Fr. Patrick Gilger, SJ is assistant professor of sociology at Loyola Chicago. Before arriving there, he wrote his dissertation about three ecclesial movements originating in Italy—Communion and Liberation, Sant’Egidio and Focolare. He is currently at work transforming that work into a book tentatively titled The Subject of Public Religion. He shares his insights into the gifts that the charism of unity has to offer to today’s world.
We live in an age of secularization. That might sound scary, but it also gives us new possibilities. What are possible losses, and what are opportunities for the Church?
Charles Taylor, who is kind of my North Star as a sociologist and thinker, differentiates three understandings of what secularity is. Let me try to lay them out. The first one is a political arrangement: secularity as separation of church and state. As a Church, since Vatican II we have fully affirmed this meaning of secularity.
The second one is secularization, which is a historical process that is partly connected to the separation of Church and State. Secularization tracks this decline of religious belief and of practice that we see all around us today—people everywhere are taking up all kinds of new spiritual and religious practices and putting down old ones.
It’s the third sense, though, that is the most interesting, because it’s here that the Church really should start to engage, imagine, and be creative: in this third type the secular describes a way of experiencing the world as a place full of plurality, fragility, and options. Looking at secularity in this way means, for example, that secularity is not an inherent opponent of any particular religion. Instead, describing ours as a “secular world” means that it’s not only a space of rivalry and competition and negotiation between world views and life experiences and traditions, but a world of dialogue and conversation between people with different belief systems. And I think the deeper that we Catholics accept secularity in this third sense the more we can see that a secular world is not our enemy, that the people who compose it are not our enemies but potential collaborators, people who may never fully agree with us, but with whom we can converse, collaborate, and celebrate.
I think this is the reason Pope Francis insists that Catholics accompany our atheist brothers and sisters, for example, walking with them as far as humanly possible along the road of collaboration. Yes, at some point we may have to part ways, but until that parting of ways we can enjoy each other’s company. We can go a long way together and accomplish many things side by side.
That kind of dialogue might be scary to some people. Is it still a struggle for many Catholics to accept that the Church has lost its prominent position in society?
I think there can be a real sense of sadness, of loss, in this recognition, especially for people who remember what it was like to have the Church be particularly influential or who remember what it was to live in a place where everybody went to church on Sunday—to have that sense of coherence and community is fantastic, there’s absolutely nothing wrong with mourning its loss. It hurts.
But that does not mean that there is nothing in front of us now. The more we are occupied with what is no longer, the less we can pay attention to what is. As Tennyson wrote:
Though much is taken, much abides;
and though We are not now that strength
which in old daysMoved earth and heaven, that which we are, we are…
I think Tennyson’s words describe much of what it is to be a Christian after Christendom. The key to taking up such a task is to remember that Jesus is still at work in the world, as the Gospel of John reminds us. And if Jesus is still present here in this world, we fail in our responsibilities if we fail to seek and to find and to join him wherever he labors now. All to say: Christians have no reason for nostalgia; the world is not our enemy. It remains what it has always been: the place where we find the Lord.
Many ecclesial movements have received charisms that are exactly made for living out the faith in today’s world. In a nutshell, how would you describe the role of the Focolare Movement—is there something that Focolare can offer that other communities cannot?

Information shown:
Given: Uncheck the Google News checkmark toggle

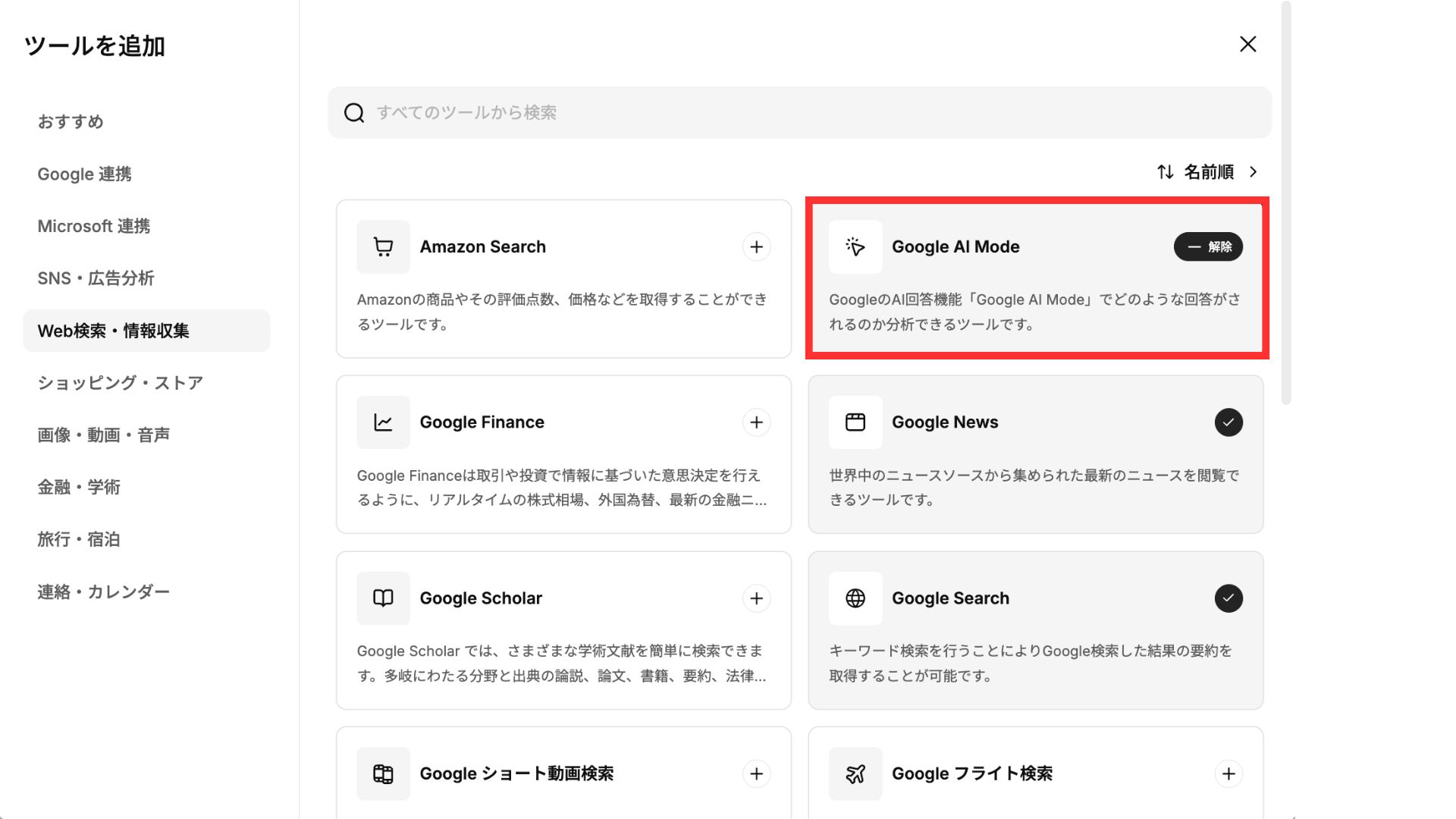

Tasks:
**1)** Copy everything from "I think there" down to "loss. It hurts." in the interview on secularity, keeping the wording unchanged.
**2)** According to the interview on secularity, which three ecclesial movements did Fr. Patrick Gilger write his dissertation about?

Exercise results:
**1)**
I think there can be a real sense of sadness, of loss, in this recognition, especially for people who remember what it was like to have the Church be particularly influential or who remember what it was to live in a place where everybody went to church on Sunday—to have that sense of coherence and community is fantastic, there’s absolutely nothing wrong with mourning its loss. It hurts.

**2)** Communion and Liberation, Sant’Egidio and Focolare.